Use cases for SUBQUERY IN SELECT STATEMENT (Correlated Query), WITH, CASE, PIVOT

Scenario: There is a online coding contest that lasts for 15 days. The start date of the contest was March 01, 2016 and the end date was March 15, 2016.

Write a query to print total number of unique hackers who made at least submission each day (starting on the first day of the contest) — consecutive appearance, and find the hacker_id and name of the hacker who made maximum number of submissions each day. If more than one such hacker has a maximum number of submissions, print the lowest hacker_id.
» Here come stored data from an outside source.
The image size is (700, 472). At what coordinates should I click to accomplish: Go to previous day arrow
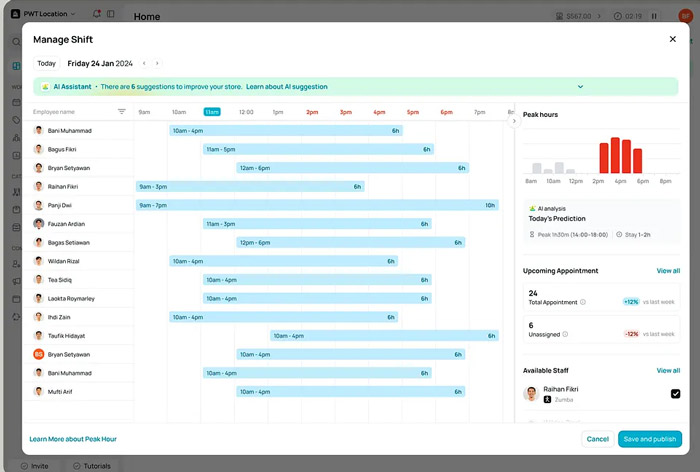click(x=144, y=63)
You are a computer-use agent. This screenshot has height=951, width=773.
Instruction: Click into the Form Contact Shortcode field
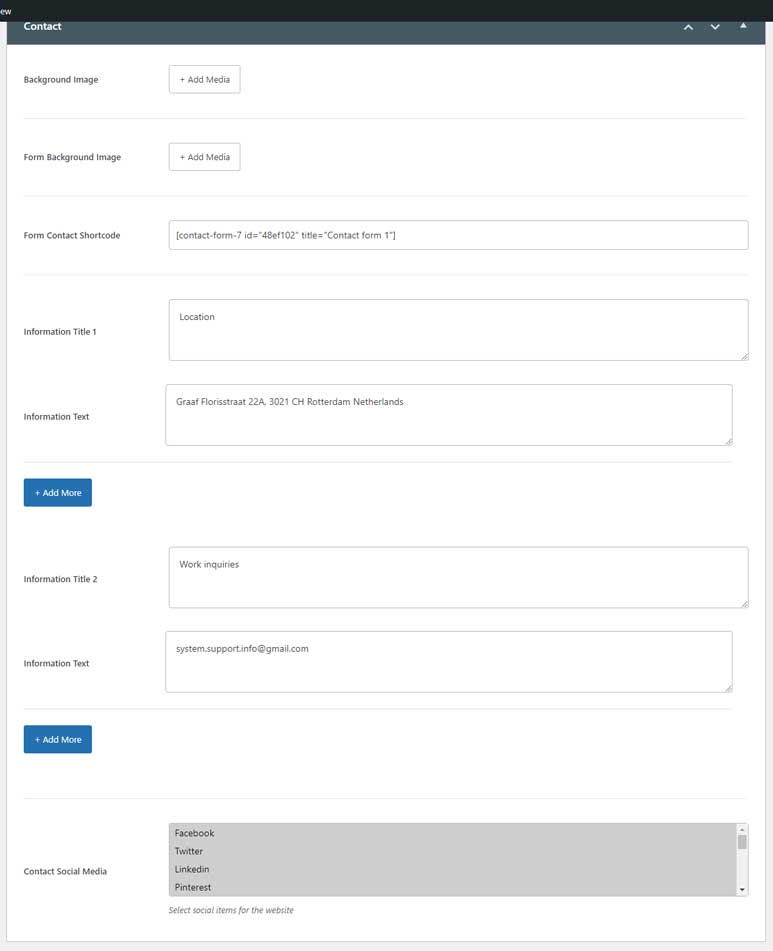[458, 235]
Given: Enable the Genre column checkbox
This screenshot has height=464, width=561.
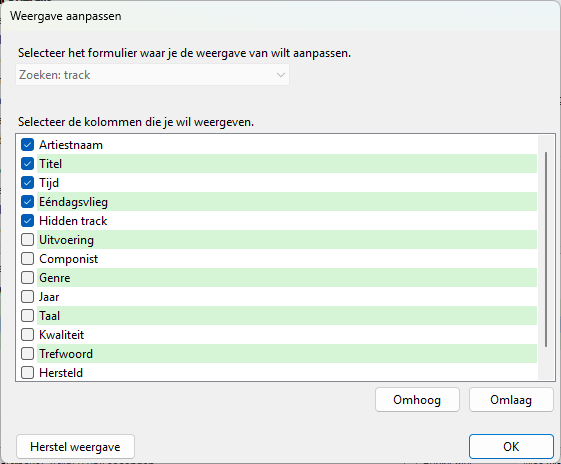Looking at the screenshot, I should pos(28,277).
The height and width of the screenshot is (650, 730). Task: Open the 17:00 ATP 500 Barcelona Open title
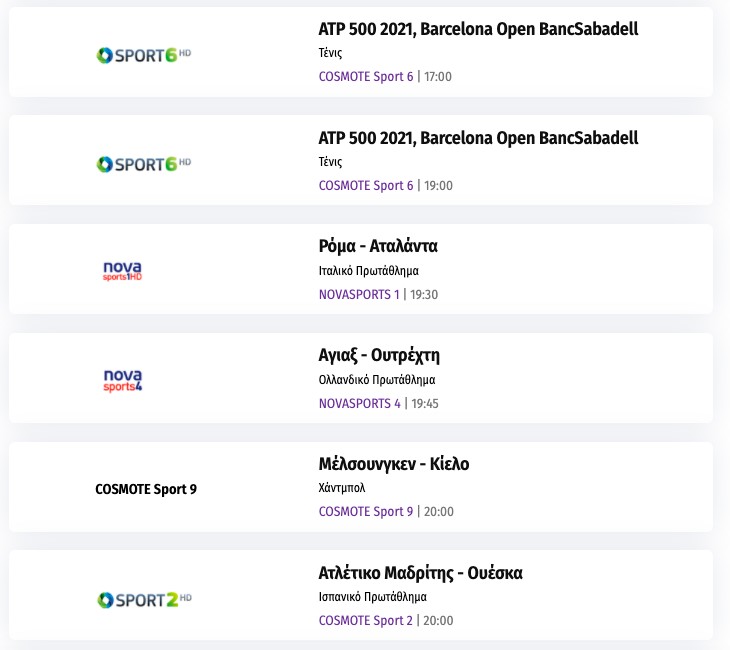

The query should print this information for each day of the contest, sorted by the date. — Source: HackerRank; Difficulty: Hard

WITH
submission_times_per_day_per_hacker AS
(
SELECT h.hacker_id,
h.name,
Count(h.hacker_id) AS ord,
submission_date as submission_date
FROM hackers h
INNER JOIN submissions s
ON h.hacker_id = s.hacker_id
GROUP BY h.hacker_id,
h.name,
s.submission_date
),
consecutive_hacker_list AS
(
SELECT DISTINCT s.submission_date,
s.hacker_id,
(SELECT Count(DISTINCT s2.submission_date)
FROM submissions s2
WHERE s2.hacker_id = s.hacker_id
AND s2.submission_date <=
s.submission_date
GROUP BY s2.hacker_id
HAVING Count(DISTINCT s2.submission_date) =
DATEDIFF(day, ‘2016–03–01’, s.submission_date) + 1) AS label_of_consec_days
FROM submissions s
WHERE s.submission_date between ‘2016–03–01’ and ‘2016–03–15’
),
consec_hacker_num AS
(
SELECT DISTINCT submission_date, COUNT(hacker_id) as num
FROM consecutive_hacker_list
WHERE label_of_consec_days IS NOT NULL
GROUP BY submission_date
)
SELECT DISTINCT st.submission_date,
ch.num,
FIRST_VALUE(st.hacker_id) OVER (PARTITION BY st.submission_date ORDER BY st.ord DESC, st.hacker_id),
FIRST_VALUE(st.name) OVER (PARTITION BY st.submission_date ORDER BY st.ord DESC, st.hacker_id)
FROM submission_times_per_day_per_hacker as st
INNER JOIN
consec_hacker_num as ch
ON st.submission_date = ch.submission_date

Scenario: For Uber services, please write a SQL query to find the cancellation rate of requests with unbanned users (both client and driver must not be banned) each day between "2013-10-01" and "2013-10-03".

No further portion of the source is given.